A verbatim reproduction of the lines below, from the line containing "Given: Click the updated date 2020年9月8日" through the line containing "Click the Store", both ends included, is the whole required output.

*** EXERCISE DATA Section Begins ***

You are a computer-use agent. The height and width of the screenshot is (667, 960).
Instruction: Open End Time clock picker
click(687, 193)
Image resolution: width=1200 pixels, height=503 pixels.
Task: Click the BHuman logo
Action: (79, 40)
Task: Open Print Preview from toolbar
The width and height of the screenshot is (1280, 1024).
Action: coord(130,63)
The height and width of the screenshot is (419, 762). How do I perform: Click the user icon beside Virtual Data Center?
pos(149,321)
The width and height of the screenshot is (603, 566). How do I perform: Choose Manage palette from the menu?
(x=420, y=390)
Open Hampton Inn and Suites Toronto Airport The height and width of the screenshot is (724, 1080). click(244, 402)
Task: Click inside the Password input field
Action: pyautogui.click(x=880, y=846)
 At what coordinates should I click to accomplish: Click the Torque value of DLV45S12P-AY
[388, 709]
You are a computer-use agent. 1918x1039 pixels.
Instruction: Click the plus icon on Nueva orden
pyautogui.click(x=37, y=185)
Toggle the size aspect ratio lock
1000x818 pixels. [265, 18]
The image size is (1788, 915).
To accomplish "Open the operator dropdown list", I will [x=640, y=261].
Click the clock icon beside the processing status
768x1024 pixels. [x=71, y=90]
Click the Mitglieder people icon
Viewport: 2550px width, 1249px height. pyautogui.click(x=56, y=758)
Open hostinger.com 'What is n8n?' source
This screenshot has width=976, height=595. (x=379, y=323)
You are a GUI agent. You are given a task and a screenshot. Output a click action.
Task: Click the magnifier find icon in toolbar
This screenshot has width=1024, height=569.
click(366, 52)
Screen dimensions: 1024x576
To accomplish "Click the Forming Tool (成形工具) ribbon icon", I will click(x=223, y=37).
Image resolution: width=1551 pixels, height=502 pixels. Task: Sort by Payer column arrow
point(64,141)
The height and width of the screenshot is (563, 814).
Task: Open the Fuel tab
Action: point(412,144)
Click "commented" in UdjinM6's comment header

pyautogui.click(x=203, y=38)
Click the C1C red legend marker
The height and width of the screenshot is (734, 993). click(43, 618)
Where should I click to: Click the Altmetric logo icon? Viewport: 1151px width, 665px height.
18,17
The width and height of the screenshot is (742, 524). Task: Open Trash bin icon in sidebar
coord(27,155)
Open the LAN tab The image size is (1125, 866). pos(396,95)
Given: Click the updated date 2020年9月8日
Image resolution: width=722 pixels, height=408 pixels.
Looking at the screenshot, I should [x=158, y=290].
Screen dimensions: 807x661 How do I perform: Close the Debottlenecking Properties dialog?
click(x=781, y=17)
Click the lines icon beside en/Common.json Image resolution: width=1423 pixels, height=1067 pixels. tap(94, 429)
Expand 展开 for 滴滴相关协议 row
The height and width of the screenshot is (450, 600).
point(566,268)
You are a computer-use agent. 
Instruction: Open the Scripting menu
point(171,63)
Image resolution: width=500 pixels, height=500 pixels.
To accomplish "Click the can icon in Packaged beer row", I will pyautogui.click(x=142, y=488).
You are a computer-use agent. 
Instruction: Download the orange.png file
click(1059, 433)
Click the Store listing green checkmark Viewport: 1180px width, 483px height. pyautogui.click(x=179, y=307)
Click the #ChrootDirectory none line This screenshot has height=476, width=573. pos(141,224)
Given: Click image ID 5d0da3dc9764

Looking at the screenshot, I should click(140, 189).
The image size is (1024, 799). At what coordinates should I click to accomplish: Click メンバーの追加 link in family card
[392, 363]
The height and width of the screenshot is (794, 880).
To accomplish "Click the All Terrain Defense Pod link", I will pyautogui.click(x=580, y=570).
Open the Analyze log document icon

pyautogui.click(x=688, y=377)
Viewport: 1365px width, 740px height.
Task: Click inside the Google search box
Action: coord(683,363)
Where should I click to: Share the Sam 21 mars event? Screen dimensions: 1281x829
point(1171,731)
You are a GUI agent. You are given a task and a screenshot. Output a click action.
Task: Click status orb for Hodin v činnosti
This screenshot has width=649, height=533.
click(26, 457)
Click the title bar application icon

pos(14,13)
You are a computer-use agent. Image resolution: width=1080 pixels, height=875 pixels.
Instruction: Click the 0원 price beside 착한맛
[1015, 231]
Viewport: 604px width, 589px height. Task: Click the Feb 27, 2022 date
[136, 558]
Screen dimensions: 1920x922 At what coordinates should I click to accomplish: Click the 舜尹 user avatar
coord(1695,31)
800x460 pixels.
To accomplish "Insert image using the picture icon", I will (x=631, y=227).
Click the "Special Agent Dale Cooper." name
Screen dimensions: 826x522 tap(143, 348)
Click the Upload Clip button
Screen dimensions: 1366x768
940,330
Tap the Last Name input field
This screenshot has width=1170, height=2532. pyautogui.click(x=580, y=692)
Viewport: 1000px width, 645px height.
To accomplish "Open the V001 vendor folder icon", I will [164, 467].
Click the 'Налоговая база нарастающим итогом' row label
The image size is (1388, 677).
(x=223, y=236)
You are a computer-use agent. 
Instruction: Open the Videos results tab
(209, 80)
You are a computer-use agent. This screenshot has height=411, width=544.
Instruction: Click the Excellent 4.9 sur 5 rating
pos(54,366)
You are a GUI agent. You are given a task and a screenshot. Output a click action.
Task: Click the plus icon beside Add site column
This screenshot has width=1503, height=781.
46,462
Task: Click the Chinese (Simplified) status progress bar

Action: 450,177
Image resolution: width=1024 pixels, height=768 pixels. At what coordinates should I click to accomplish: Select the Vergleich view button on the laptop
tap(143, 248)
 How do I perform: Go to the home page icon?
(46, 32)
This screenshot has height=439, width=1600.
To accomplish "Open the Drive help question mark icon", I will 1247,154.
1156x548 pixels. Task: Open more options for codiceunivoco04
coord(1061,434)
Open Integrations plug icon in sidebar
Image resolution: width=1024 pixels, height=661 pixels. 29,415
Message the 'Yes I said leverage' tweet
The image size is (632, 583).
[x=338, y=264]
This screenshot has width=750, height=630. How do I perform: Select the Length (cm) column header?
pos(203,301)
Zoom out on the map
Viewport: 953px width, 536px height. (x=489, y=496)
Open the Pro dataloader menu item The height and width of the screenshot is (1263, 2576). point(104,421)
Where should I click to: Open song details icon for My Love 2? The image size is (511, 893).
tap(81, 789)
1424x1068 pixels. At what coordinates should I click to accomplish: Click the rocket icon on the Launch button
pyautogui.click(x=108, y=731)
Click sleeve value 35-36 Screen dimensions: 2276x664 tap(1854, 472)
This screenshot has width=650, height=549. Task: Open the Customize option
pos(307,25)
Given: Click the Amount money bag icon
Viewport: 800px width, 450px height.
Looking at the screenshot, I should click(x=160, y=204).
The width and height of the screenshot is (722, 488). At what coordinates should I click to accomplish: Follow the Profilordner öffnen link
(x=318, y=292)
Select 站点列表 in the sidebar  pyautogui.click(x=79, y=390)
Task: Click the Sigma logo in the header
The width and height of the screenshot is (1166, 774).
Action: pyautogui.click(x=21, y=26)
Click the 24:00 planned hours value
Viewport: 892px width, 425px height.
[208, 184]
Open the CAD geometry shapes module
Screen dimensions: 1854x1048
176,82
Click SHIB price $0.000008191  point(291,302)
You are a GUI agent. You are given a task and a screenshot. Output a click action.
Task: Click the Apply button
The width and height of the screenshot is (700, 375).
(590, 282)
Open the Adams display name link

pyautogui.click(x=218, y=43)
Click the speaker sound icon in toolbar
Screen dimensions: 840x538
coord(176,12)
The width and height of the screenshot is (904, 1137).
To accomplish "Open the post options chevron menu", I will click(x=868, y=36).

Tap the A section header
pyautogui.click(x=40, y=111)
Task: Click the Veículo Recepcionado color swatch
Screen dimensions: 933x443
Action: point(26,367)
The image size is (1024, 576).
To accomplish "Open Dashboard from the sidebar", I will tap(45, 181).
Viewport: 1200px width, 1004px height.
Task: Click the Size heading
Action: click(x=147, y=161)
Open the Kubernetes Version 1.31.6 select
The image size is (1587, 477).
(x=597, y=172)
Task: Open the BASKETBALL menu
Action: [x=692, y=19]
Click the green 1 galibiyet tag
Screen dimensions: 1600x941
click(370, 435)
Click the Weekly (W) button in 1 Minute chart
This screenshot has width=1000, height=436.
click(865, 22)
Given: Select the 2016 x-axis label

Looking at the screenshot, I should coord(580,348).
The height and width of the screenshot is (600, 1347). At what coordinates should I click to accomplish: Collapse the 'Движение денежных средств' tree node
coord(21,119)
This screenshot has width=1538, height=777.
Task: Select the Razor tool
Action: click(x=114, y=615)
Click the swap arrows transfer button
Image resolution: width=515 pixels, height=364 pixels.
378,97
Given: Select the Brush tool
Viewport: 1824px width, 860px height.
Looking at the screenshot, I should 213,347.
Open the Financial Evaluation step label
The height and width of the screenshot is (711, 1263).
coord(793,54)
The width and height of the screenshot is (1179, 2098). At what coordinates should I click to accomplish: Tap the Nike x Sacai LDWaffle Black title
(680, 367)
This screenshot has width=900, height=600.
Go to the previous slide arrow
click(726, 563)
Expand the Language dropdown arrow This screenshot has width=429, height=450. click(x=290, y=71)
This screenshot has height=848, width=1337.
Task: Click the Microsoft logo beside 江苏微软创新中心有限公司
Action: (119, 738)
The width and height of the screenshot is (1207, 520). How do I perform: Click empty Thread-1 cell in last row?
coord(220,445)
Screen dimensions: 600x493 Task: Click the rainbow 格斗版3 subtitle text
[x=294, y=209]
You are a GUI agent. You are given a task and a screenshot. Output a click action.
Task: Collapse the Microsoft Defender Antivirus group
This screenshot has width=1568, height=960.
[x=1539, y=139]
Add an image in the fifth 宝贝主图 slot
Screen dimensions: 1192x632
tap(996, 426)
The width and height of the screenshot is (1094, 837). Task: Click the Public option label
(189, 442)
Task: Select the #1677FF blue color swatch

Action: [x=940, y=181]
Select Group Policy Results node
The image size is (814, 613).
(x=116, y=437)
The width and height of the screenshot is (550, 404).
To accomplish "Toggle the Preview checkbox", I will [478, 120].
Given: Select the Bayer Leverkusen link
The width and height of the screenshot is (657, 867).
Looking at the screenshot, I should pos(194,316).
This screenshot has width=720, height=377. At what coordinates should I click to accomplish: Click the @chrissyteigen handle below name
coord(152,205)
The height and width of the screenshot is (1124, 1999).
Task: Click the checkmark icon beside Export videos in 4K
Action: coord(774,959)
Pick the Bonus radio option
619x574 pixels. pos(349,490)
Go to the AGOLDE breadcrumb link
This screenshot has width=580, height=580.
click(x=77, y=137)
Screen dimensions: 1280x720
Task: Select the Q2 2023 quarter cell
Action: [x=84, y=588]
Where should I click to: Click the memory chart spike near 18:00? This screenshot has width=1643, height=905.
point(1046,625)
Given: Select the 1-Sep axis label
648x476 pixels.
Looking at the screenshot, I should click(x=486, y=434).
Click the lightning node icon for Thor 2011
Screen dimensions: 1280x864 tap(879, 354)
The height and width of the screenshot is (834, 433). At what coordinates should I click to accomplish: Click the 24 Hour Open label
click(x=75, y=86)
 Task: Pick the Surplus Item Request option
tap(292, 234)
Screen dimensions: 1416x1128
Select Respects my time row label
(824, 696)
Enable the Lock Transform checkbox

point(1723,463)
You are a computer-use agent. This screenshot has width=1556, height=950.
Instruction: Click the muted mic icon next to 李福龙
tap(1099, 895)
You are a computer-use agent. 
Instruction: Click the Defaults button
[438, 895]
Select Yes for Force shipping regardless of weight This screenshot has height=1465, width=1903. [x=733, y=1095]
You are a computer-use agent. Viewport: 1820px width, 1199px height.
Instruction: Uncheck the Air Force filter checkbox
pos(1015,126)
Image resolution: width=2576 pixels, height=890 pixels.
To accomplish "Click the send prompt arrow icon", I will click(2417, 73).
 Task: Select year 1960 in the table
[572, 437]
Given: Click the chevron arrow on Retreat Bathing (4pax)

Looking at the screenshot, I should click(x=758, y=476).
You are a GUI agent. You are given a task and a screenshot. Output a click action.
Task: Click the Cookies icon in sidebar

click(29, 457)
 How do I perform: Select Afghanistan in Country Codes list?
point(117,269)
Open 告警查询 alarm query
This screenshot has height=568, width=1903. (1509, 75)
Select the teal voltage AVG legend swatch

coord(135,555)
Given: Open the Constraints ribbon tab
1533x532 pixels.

*** EXERCISE DATA Section Ends ***

▶ [OUTPUT OF THE TASK]:
Given: Click the updated date 2020年9月8日
Image resolution: width=722 pixels, height=408 pixels.
Looking at the screenshot, I should [x=158, y=290].
Screen dimensions: 807x661 How do I perform: Close the Debottlenecking Properties dialog?
click(x=781, y=17)
Click the lines icon beside en/Common.json Image resolution: width=1423 pixels, height=1067 pixels. tap(94, 429)
Expand 展开 for 滴滴相关协议 row
The height and width of the screenshot is (450, 600).
point(566,268)
You are a computer-use agent. 
Instruction: Open the Scripting menu
point(171,63)
Image resolution: width=500 pixels, height=500 pixels.
To accomplish "Click the can icon in Packaged beer row", I will pyautogui.click(x=142, y=488).
You are a computer-use agent. 
Instruction: Download the orange.png file
click(1059, 433)
Click the Store listing green checkmark Viewport: 1180px width, 483px height. pyautogui.click(x=179, y=307)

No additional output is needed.